Qué hacer
Duplica sin ningún cambio las líneas del listado que van desde el comienzo hasta la línea que contiene "The height and width of the screenshot is (633, 660).", incluidas la primera y esa última.

··· Fragmentos del listado ···

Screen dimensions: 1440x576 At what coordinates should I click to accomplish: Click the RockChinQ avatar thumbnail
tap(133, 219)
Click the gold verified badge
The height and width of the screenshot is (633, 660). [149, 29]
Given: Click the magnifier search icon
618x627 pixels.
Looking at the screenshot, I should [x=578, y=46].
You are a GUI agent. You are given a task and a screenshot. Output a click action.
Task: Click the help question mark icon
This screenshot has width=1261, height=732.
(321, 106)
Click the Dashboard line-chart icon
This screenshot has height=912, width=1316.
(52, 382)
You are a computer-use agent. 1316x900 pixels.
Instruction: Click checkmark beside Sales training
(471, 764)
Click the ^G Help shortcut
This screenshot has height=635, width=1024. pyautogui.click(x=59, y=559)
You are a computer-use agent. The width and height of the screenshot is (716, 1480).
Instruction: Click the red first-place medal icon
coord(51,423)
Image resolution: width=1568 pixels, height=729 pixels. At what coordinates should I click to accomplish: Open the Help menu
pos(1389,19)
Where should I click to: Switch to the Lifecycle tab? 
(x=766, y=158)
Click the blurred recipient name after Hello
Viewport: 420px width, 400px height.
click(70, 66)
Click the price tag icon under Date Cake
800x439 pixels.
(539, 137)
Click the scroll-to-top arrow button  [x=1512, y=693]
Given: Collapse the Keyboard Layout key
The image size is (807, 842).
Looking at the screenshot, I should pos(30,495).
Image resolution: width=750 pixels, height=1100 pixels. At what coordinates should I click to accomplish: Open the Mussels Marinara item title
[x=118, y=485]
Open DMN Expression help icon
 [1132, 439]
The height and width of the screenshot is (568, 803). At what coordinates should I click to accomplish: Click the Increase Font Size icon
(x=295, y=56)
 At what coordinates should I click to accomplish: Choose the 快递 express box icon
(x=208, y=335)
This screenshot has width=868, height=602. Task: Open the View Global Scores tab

···

Resultado
Screen dimensions: 1440x576 At what coordinates should I click to accomplish: Click the RockChinQ avatar thumbnail
tap(133, 219)
Click the gold verified badge
The height and width of the screenshot is (633, 660). [149, 29]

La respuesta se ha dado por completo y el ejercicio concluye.